Wer den technologischen Wandel beobachtet, aber an klassischen IT-Lösungen festhält, trifft eine Fehlentscheidung. Aus diesem Grunde hat sich die DKV zu einer kompletten Erneuerung ihrer Entwicklungsumgebung entschlossen. Die Konzeption von PAE 2000+ ist integraler Bestandteil des Projekts "Aladin", das auf die Optimierung der Geschäftsabläufe abzielt. Wie die Konkurrenz steht auch die DKV vor der Herausforderung, Tarifierung, Entscheidungsabläufe und administrativen Aufwand auf das Ziel maßgeschneiderter Angebote für den Kunden auszurichten.

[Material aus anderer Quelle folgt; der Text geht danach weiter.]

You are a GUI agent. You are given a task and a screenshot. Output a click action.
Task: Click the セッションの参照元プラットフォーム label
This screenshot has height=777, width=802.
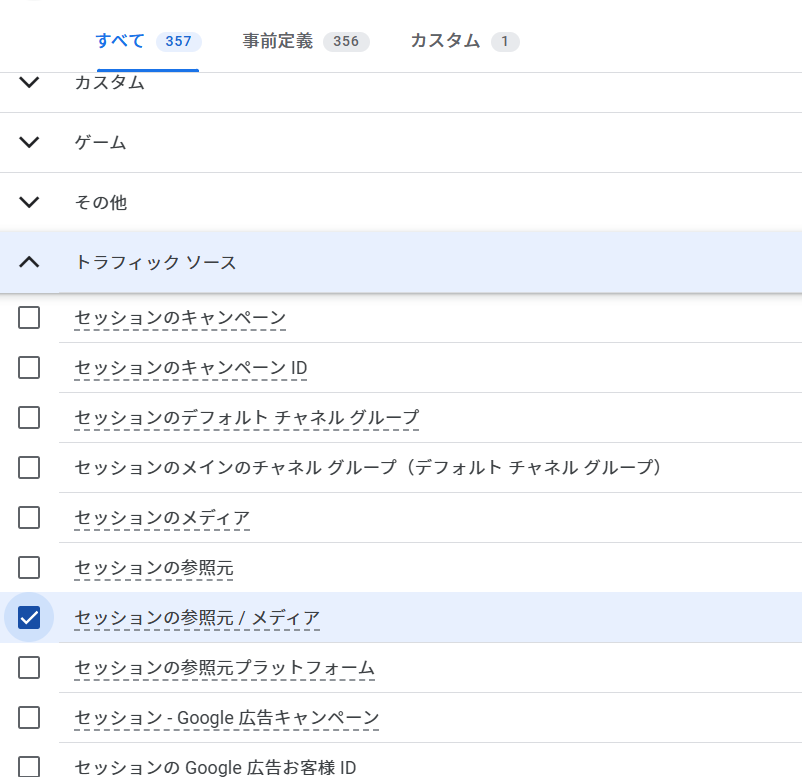pos(224,668)
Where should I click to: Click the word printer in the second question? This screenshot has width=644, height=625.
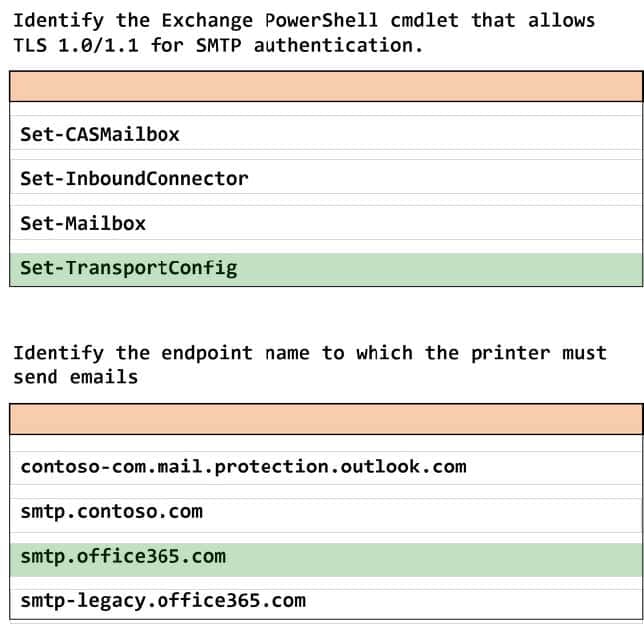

Die im Rahmen von Aladin forcierte Geschäftsprozeßoptimierung soll innovative Informationstechnik mit der vorhandenen Großrechnerumgebung vereinen. Ziel der DV-Landschaftspflege ist es zudem, eine ökonomische, flexible und zügige Software-Entwicklung zu gewährleisten, die auf Wiederverwendbarkeit und Redundanzfreiheit abhebt. Anwender verlangen Informationen auf Knopfdruck; Außen- und Innendienstmitarbeiter wollen ihre Daten nur einmal eingeben. Eine ideale Basis, den verschiedenen Anforderungen gerecht zu werden, ist der konsequente unternehmensweite Einsatz objektorientierter Technologie. Bereits 1992 war die grundsätzliche Entscheidung in diese Richtung gefallen.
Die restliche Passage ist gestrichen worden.